#### WHAT IS BEING ASKED
Return the listing that follows, word for word.

#### SOURCE MATERIAL
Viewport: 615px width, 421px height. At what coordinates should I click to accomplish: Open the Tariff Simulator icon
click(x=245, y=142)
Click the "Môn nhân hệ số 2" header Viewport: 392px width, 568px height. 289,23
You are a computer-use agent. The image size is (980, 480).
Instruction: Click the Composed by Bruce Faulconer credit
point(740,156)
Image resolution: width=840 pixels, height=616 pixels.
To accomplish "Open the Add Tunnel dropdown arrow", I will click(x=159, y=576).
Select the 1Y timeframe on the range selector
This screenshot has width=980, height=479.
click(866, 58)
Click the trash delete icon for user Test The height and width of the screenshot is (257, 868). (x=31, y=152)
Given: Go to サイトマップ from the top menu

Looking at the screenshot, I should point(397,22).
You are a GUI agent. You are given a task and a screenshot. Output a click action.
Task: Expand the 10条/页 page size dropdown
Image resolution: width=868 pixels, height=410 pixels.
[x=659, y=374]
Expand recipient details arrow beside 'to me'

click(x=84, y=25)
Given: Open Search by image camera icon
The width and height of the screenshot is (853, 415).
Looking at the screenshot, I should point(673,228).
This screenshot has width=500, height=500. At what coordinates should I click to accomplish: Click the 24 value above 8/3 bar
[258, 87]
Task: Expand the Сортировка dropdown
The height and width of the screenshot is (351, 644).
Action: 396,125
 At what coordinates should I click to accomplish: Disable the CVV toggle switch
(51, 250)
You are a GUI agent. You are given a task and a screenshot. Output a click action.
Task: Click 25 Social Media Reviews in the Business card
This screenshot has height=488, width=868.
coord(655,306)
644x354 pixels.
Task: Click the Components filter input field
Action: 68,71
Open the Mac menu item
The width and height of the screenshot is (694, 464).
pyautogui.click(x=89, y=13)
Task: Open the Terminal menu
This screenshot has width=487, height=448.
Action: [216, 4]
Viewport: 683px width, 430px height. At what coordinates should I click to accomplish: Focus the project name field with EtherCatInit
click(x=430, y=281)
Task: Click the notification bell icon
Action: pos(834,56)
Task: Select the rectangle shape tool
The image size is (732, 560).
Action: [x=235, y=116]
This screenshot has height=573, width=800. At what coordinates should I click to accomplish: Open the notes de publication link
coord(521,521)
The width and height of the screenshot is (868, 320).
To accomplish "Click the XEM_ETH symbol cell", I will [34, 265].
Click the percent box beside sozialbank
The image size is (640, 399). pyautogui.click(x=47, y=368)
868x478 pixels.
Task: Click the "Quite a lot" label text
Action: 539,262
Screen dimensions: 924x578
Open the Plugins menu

#### WRITTEN ANSWER
Viewport: 615px width, 421px height. At what coordinates should I click to accomplish: Open the Tariff Simulator icon
click(x=245, y=142)
Click the "Môn nhân hệ số 2" header Viewport: 392px width, 568px height. 289,23
You are a computer-use agent. The image size is (980, 480).
Instruction: Click the Composed by Bruce Faulconer credit
point(740,156)
Image resolution: width=840 pixels, height=616 pixels.
To accomplish "Open the Add Tunnel dropdown arrow", I will click(x=159, y=576).
Select the 1Y timeframe on the range selector
This screenshot has width=980, height=479.
click(866, 58)
Click the trash delete icon for user Test The height and width of the screenshot is (257, 868). (x=31, y=152)
Given: Go to サイトマップ from the top menu

Looking at the screenshot, I should point(397,22).
You are a GUI agent. You are given a task and a screenshot. Output a click action.
Task: Expand the 10条/页 page size dropdown
Image resolution: width=868 pixels, height=410 pixels.
[x=659, y=374]
Expand recipient details arrow beside 'to me'

click(x=84, y=25)
Given: Open Search by image camera icon
The width and height of the screenshot is (853, 415).
Looking at the screenshot, I should point(673,228).
This screenshot has width=500, height=500. At what coordinates should I click to accomplish: Click the 24 value above 8/3 bar
[258, 87]
Task: Expand the Сортировка dropdown
The height and width of the screenshot is (351, 644).
Action: 396,125
 At what coordinates should I click to accomplish: Disable the CVV toggle switch
(51, 250)
You are a GUI agent. You are given a task and a screenshot. Output a click action.
Task: Click 25 Social Media Reviews in the Business card
This screenshot has height=488, width=868.
coord(655,306)
644x354 pixels.
Task: Click the Components filter input field
Action: 68,71
Open the Mac menu item
The width and height of the screenshot is (694, 464).
pyautogui.click(x=89, y=13)
Task: Open the Terminal menu
This screenshot has width=487, height=448.
Action: [216, 4]
Viewport: 683px width, 430px height. At what coordinates should I click to accomplish: Focus the project name field with EtherCatInit
click(x=430, y=281)
Task: Click the notification bell icon
Action: pos(834,56)
Task: Select the rectangle shape tool
The image size is (732, 560).
Action: [x=235, y=116]
This screenshot has height=573, width=800. At what coordinates should I click to accomplish: Open the notes de publication link
coord(521,521)
The width and height of the screenshot is (868, 320).
To accomplish "Click the XEM_ETH symbol cell", I will [34, 265].
Click the percent box beside sozialbank
The image size is (640, 399). pyautogui.click(x=47, y=368)
868x478 pixels.
Task: Click the "Quite a lot" label text
Action: 539,262
Screen dimensions: 924x578
Open the Plugins menu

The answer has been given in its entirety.